[Begin Record excerpts]
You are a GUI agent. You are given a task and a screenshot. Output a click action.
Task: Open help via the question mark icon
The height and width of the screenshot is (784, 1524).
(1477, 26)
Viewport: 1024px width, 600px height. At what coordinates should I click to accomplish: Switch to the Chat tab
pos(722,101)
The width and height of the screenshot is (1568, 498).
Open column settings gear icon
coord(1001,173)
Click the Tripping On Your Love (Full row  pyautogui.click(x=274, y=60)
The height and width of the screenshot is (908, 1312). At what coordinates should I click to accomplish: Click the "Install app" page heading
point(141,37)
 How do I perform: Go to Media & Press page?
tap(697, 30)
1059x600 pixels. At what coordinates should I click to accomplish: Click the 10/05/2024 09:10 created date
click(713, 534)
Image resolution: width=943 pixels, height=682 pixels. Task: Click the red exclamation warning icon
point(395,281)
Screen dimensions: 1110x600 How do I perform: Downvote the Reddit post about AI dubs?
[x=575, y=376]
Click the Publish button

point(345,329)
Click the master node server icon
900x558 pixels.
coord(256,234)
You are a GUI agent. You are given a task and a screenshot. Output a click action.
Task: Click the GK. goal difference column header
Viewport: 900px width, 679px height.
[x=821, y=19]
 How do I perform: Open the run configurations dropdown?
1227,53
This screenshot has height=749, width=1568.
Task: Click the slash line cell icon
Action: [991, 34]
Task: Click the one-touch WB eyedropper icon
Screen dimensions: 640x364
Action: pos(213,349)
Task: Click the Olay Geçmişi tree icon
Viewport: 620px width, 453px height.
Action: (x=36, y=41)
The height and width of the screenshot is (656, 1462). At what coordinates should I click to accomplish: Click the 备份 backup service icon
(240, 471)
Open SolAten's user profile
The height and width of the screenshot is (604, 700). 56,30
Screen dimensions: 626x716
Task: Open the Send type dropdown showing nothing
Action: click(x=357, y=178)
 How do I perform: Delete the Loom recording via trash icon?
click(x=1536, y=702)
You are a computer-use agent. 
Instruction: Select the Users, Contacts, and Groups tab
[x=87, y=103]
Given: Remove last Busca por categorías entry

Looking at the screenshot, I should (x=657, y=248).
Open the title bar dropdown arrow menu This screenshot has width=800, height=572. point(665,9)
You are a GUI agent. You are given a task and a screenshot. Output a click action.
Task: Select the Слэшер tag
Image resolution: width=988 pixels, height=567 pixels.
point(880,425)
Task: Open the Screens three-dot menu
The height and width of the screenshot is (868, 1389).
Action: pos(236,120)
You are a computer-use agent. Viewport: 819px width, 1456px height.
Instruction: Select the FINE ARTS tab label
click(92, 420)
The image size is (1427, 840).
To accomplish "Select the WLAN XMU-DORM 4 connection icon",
[End Record excerpts]
▶ [The problem] Put every line of the data above into a Markdown table with the columns Row and Line. Number the rows and leave out blank lines.

▶ [Response]
| Row | Line |
|---|---|
| 1 | You are a GUI agent. You are given a task and a screenshot. Output a click action. |
| 2 | Task: Open help via the question mark icon |
| 3 | The height and width of the screenshot is (784, 1524). |
| 4 | (1477, 26) |
| 5 | Viewport: 1024px width, 600px height. At what coordinates should I click to accomplish: Switch to the Chat tab |
| 6 | pos(722,101) |
| 7 | The width and height of the screenshot is (1568, 498). |
| 8 | Open column settings gear icon |
| 9 | coord(1001,173) |
| 10 | Click the Tripping On Your Love (Full row  pyautogui.click(x=274, y=60) |
| 11 | The height and width of the screenshot is (908, 1312). At what coordinates should I click to accomplish: Click the "Install app" page heading |
| 12 | point(141,37) |
| 13 |  How do I perform: Go to Media & Press page? |
| 14 | tap(697, 30) |
| 15 | 1059x600 pixels. At what coordinates should I click to accomplish: Click the 10/05/2024 09:10 created date |
| 16 | click(713, 534) |
| 17 | Image resolution: width=943 pixels, height=682 pixels. Task: Click the red exclamation warning icon |
| 18 | point(395,281) |
| 19 | Screen dimensions: 1110x600 How do I perform: Downvote the Reddit post about AI dubs? |
| 20 | [x=575, y=376] |
| 21 | Click the Publish button |
| 22 | point(345,329) |
| 23 | Click the master node server icon |
| 24 | 900x558 pixels. |
| 25 | coord(256,234) |
| 26 | You are a GUI agent. You are given a task and a screenshot. Output a click action. |
| 27 | Task: Click the GK. goal difference column header |
| 28 | Viewport: 900px width, 679px height. |
| 29 | [x=821, y=19] |
| 30 |  How do I perform: Open the run configurations dropdown? |
| 31 | 1227,53 |
| 32 | This screenshot has height=749, width=1568. |
| 33 | Task: Click the slash line cell icon |
| 34 | Action: [991, 34] |
| 35 | Task: Click the one-touch WB eyedropper icon |
| 36 | Screen dimensions: 640x364 |
| 37 | Action: pos(213,349) |
| 38 | Task: Click the Olay Geçmişi tree icon |
| 39 | Viewport: 620px width, 453px height. |
| 40 | Action: (x=36, y=41) |
| 41 | The height and width of the screenshot is (656, 1462). At what coordinates should I click to accomplish: Click the 备份 backup service icon |
| 42 | (240, 471) |
| 43 | Open SolAten's user profile |
| 44 | The height and width of the screenshot is (604, 700). 56,30 |
| 45 | Screen dimensions: 626x716 |
| 46 | Task: Open the Send type dropdown showing nothing |
| 47 | Action: click(x=357, y=178) |
| 48 |  How do I perform: Delete the Loom recording via trash icon? |
| 49 | click(x=1536, y=702) |
| 50 | You are a computer-use agent.  |
| 51 | Instruction: Select the Users, Contacts, and Groups tab |
| 52 | [x=87, y=103] |
| 53 | Given: Remove last Busca por categorías entry |
| 54 | Looking at the screenshot, I should (x=657, y=248). |
| 55 | Open the title bar dropdown arrow menu This screenshot has width=800, height=572. point(665,9) |
| 56 | You are a GUI agent. You are given a task and a screenshot. Output a click action. |
| 57 | Task: Select the Слэшер tag |
| 58 | Image resolution: width=988 pixels, height=567 pixels. |
| 59 | point(880,425) |
| 60 | Task: Open the Screens three-dot menu |
| 61 | The height and width of the screenshot is (868, 1389). |
| 62 | Action: pos(236,120) |
| 63 | You are a computer-use agent. Viewport: 819px width, 1456px height. |
| 64 | Instruction: Select the FINE ARTS tab label |
| 65 | click(92, 420) |
| 66 | The image size is (1427, 840). |
| 67 | To accomplish "Select the WLAN XMU-DORM 4 connection icon", |